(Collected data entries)

---

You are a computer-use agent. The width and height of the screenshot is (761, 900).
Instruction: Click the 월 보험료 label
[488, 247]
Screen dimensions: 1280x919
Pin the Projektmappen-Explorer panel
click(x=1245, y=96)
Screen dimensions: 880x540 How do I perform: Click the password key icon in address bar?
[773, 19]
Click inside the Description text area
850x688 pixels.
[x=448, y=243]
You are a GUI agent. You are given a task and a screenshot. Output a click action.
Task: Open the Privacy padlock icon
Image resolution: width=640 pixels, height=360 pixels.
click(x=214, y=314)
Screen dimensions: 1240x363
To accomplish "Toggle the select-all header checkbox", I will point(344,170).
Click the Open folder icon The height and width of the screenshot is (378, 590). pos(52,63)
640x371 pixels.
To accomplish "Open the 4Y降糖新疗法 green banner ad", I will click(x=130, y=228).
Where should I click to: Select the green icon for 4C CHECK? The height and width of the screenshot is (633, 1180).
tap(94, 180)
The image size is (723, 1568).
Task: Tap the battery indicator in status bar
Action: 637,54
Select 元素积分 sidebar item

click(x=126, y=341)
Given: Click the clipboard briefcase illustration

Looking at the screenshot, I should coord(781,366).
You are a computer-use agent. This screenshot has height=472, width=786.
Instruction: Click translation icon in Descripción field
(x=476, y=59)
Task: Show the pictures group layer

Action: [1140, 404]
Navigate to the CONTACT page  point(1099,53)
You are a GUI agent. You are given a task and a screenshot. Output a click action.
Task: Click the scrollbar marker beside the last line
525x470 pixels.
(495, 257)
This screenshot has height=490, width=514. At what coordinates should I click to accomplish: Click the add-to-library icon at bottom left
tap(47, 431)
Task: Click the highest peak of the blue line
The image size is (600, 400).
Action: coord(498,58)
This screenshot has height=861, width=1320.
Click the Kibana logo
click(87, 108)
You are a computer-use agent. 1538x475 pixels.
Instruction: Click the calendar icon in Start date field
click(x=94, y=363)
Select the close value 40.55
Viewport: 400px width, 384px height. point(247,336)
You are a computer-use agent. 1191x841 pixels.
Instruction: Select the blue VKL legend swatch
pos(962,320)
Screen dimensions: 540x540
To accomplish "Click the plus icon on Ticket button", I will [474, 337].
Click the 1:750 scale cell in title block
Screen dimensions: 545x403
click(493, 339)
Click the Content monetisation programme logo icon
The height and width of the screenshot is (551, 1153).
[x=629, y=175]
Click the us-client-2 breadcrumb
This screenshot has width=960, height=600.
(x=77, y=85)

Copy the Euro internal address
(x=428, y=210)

---

#### REQUIRED ACTION
Take exactly the lines from the one containing "Screen dimensions: 1280x919" through the one containing "Click the Open" in the data above, and output them with nothing added.

#### RESPONSE TO THE EXERCISE
Screen dimensions: 1280x919
Pin the Projektmappen-Explorer panel
click(x=1245, y=96)
Screen dimensions: 880x540 How do I perform: Click the password key icon in address bar?
[773, 19]
Click inside the Description text area
850x688 pixels.
[x=448, y=243]
You are a GUI agent. You are given a task and a screenshot. Output a click action.
Task: Open the Privacy padlock icon
Image resolution: width=640 pixels, height=360 pixels.
click(x=214, y=314)
Screen dimensions: 1240x363
To accomplish "Toggle the select-all header checkbox", I will point(344,170).
Click the Open folder icon The height and width of the screenshot is (378, 590). pos(52,63)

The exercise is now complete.